Stored items from a collection
┌──
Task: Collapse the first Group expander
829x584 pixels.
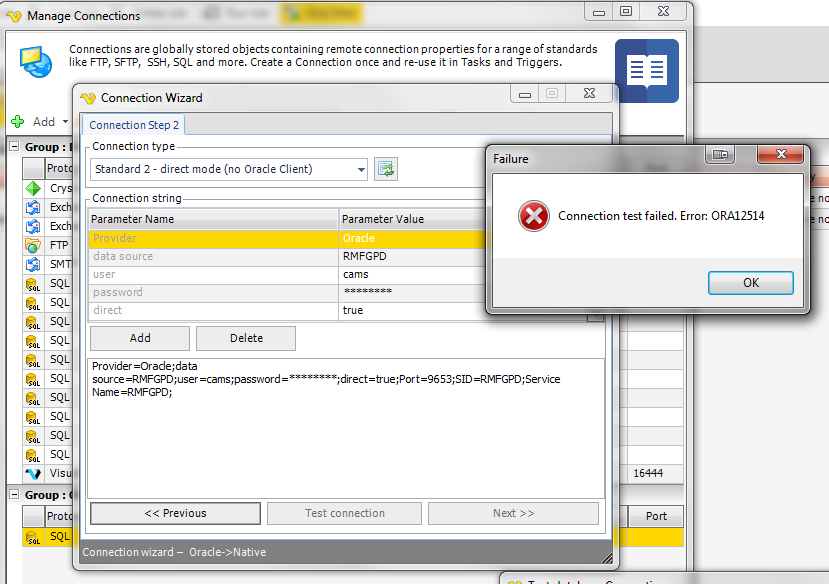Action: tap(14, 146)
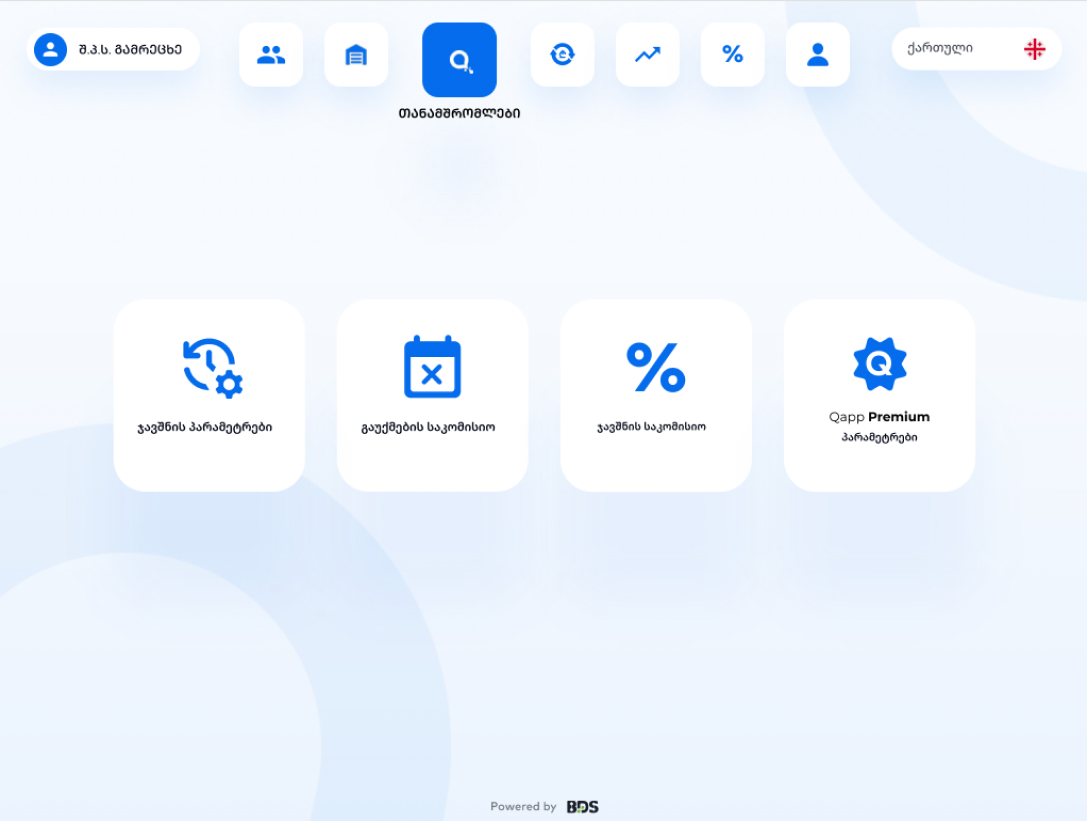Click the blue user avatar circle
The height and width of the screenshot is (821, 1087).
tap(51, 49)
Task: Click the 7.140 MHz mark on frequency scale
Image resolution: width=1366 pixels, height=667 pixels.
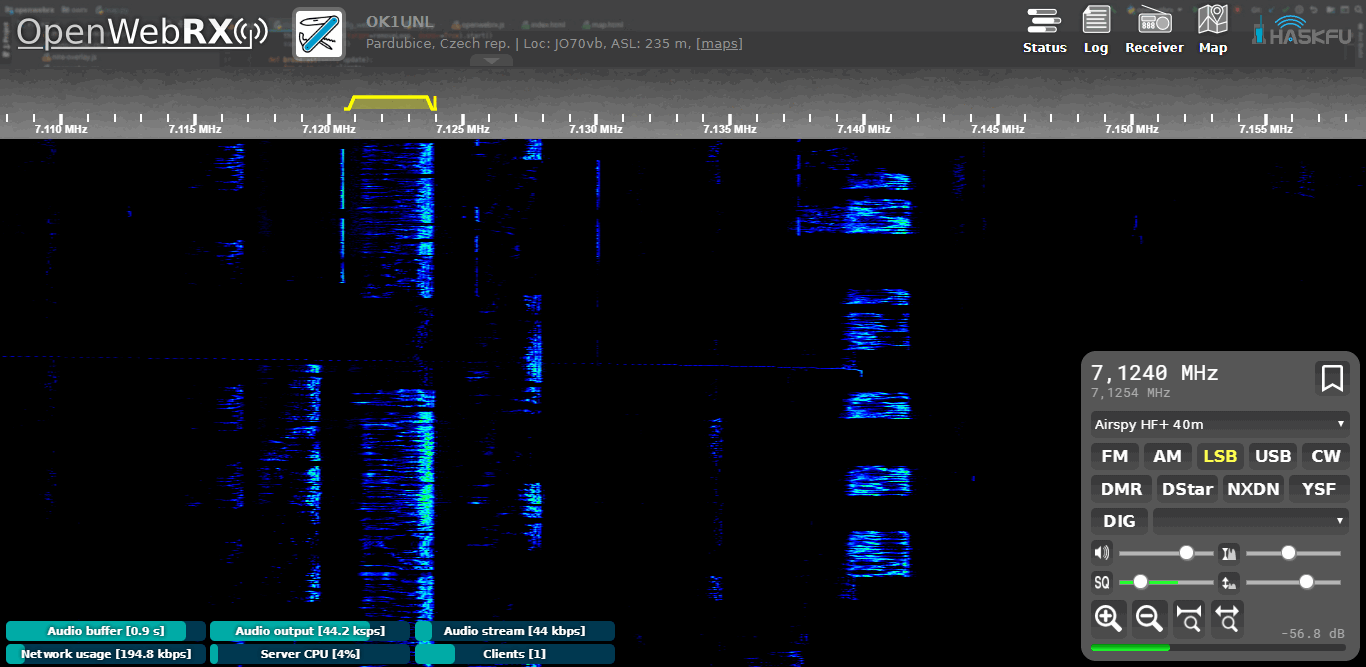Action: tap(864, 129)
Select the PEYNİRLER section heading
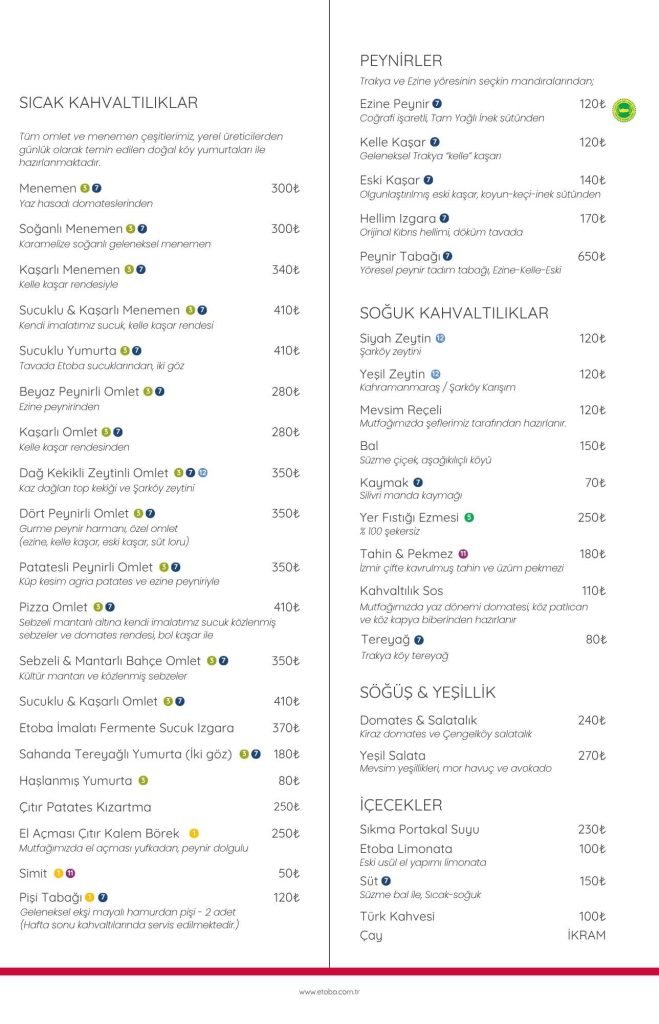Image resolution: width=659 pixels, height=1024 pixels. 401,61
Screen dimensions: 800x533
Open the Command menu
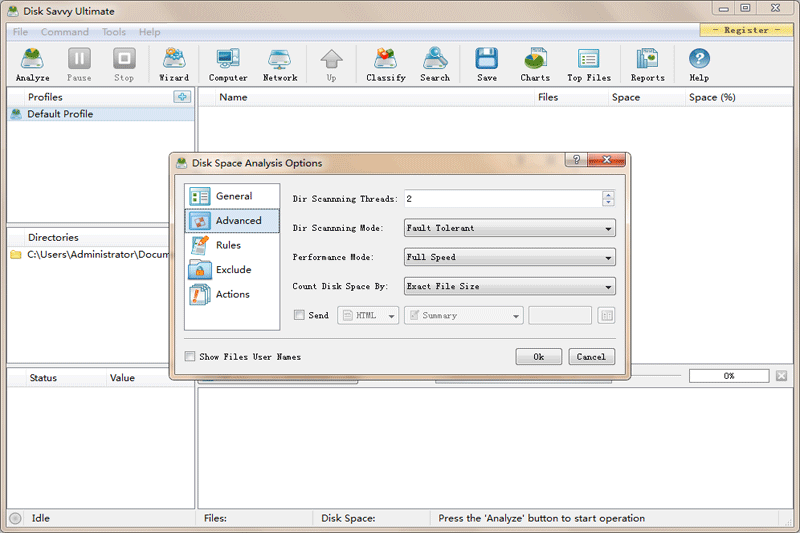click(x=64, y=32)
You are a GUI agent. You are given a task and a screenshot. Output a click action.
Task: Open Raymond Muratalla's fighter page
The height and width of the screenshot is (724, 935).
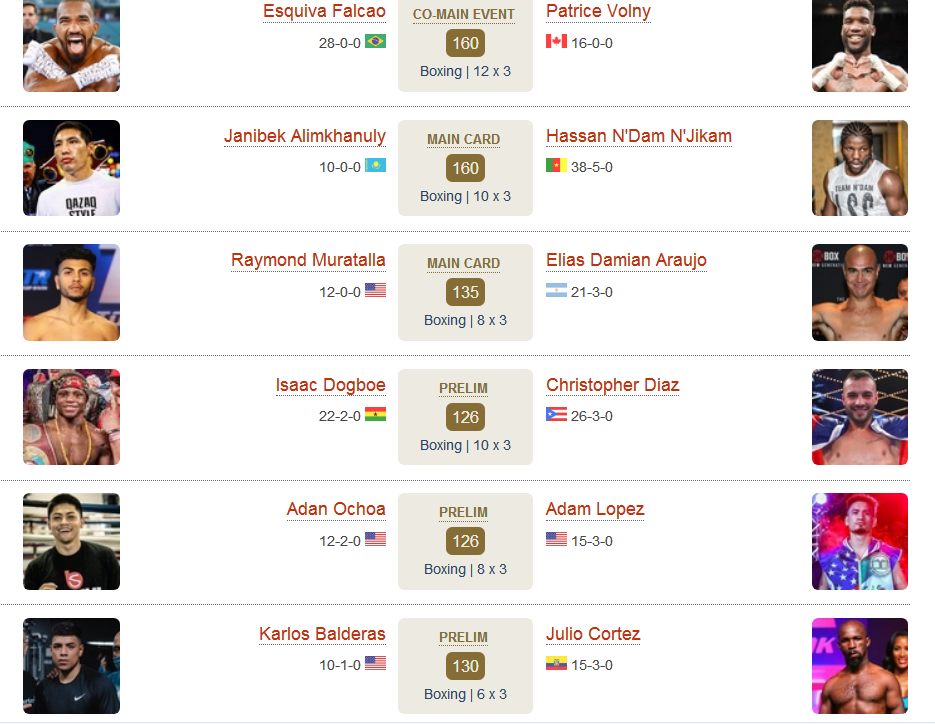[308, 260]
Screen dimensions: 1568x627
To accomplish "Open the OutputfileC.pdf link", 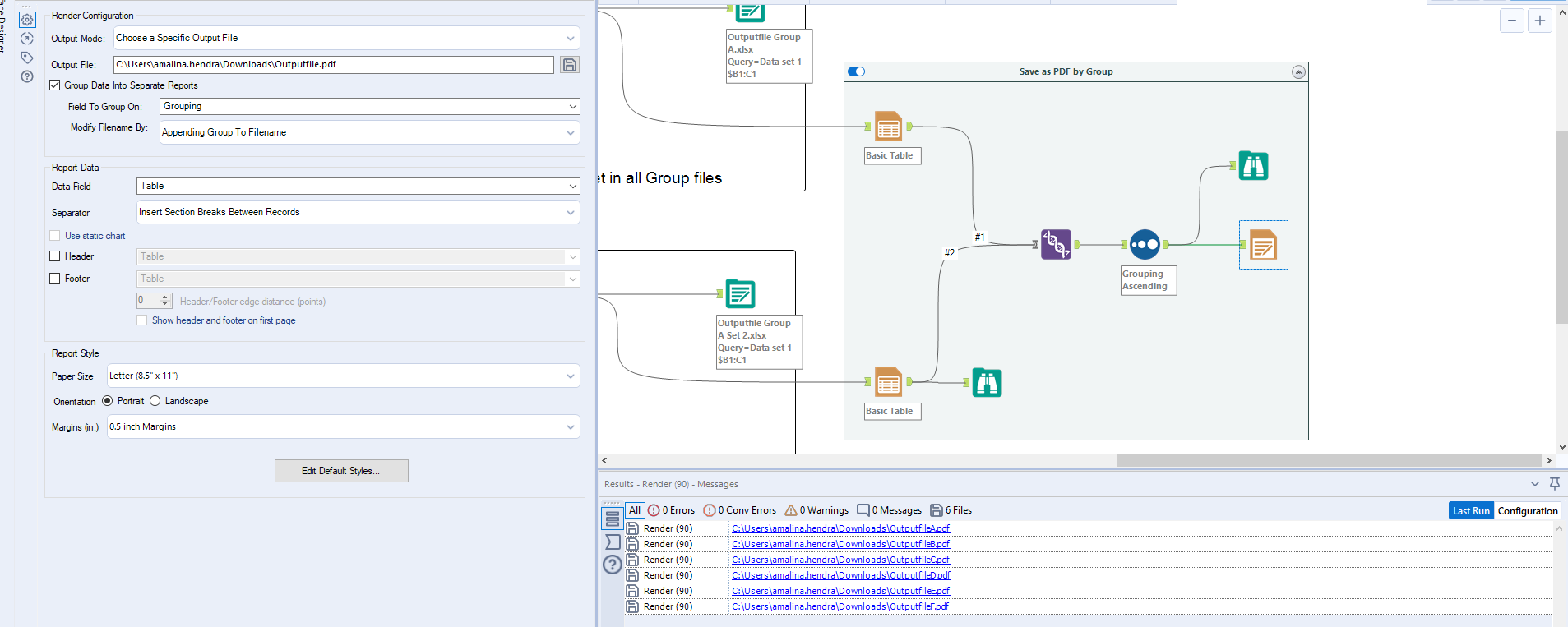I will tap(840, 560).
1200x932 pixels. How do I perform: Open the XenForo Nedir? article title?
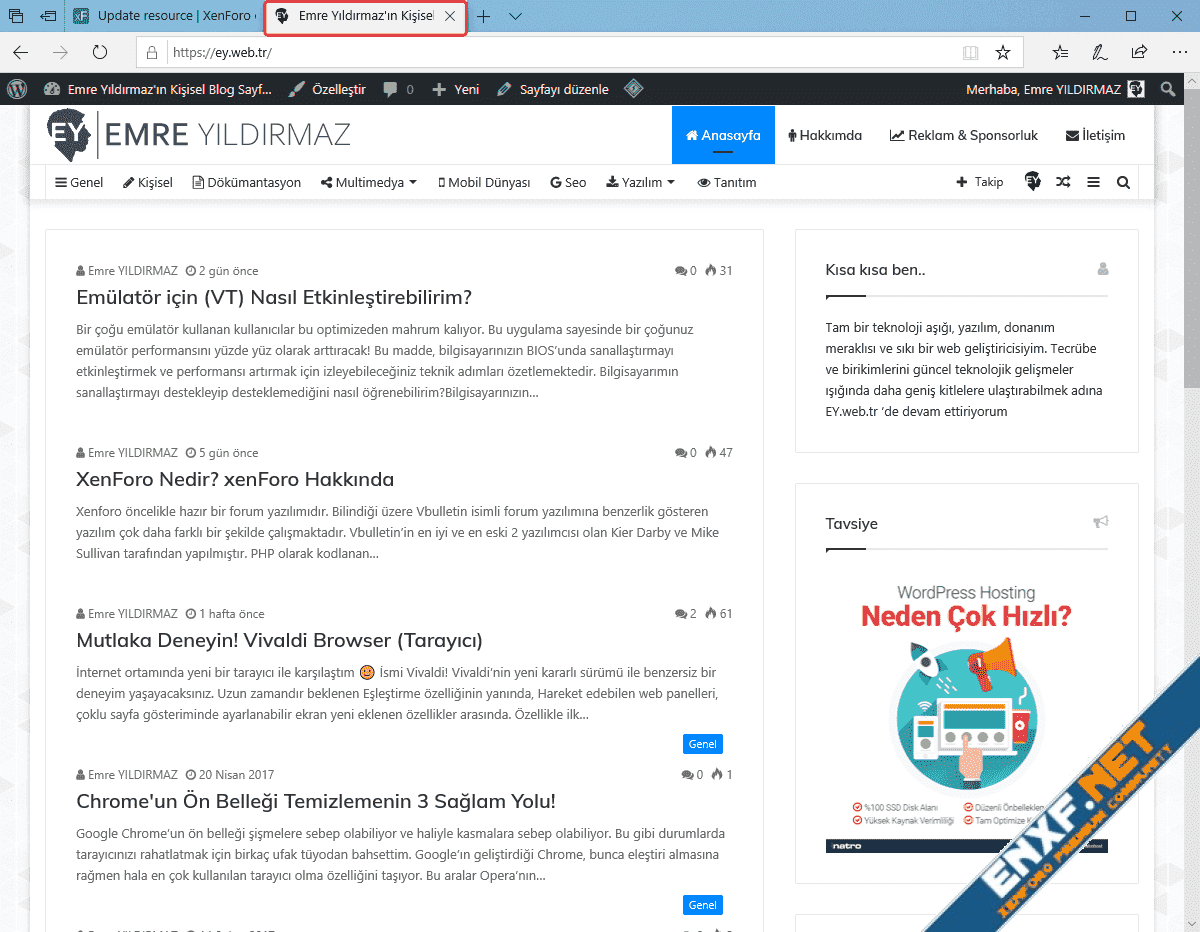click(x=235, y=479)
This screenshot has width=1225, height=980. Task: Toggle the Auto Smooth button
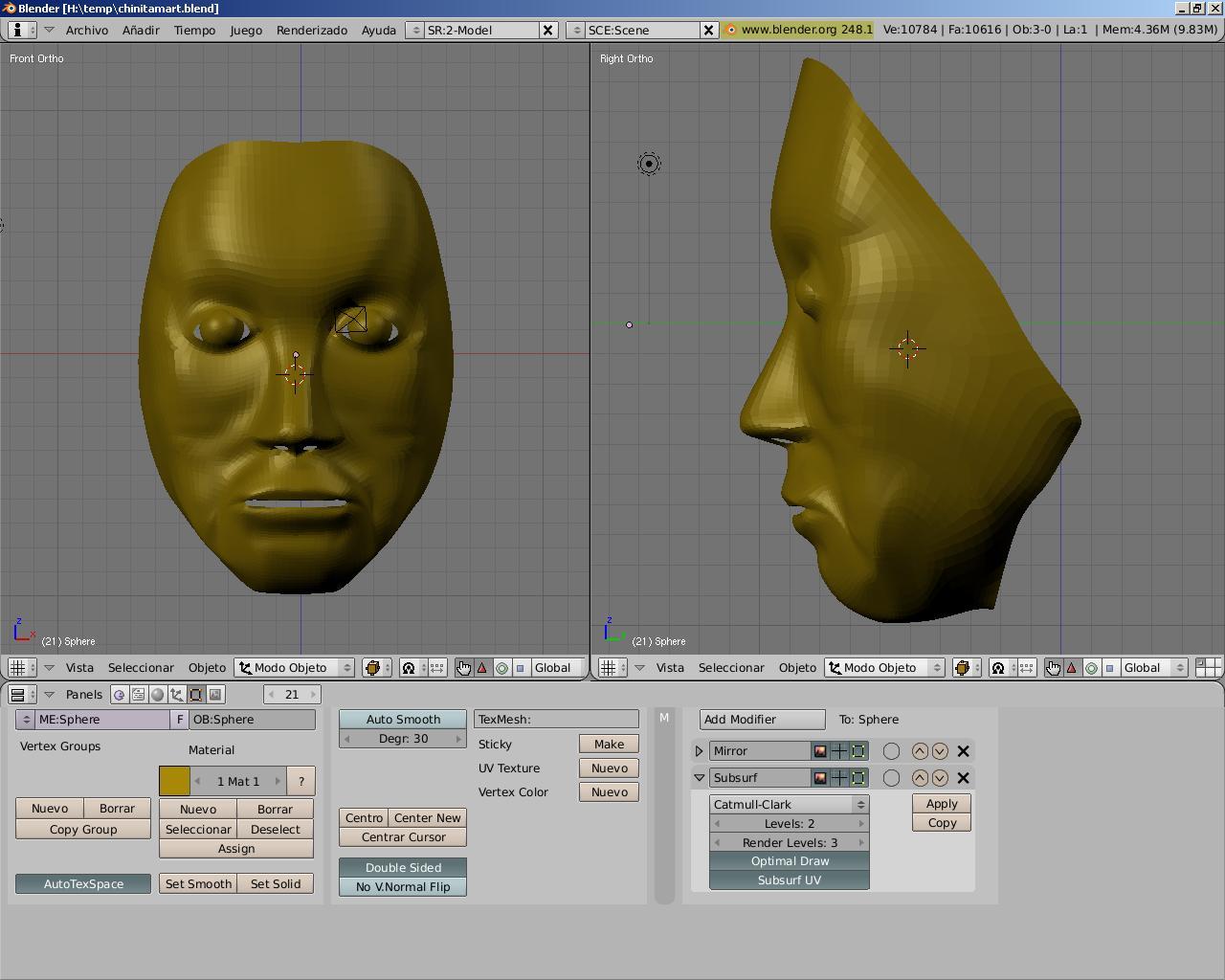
└──
_Aim of the task_: Output, exactly and without pictures, the lines above that run from the one containing "1200x932 pixels. How" through the last line of the entries, inclusive.

_Output_:
1200x932 pixels. How do I perform: Open the XenForo Nedir? article title?
click(x=235, y=479)
This screenshot has width=1225, height=980. Task: Toggle the Auto Smooth button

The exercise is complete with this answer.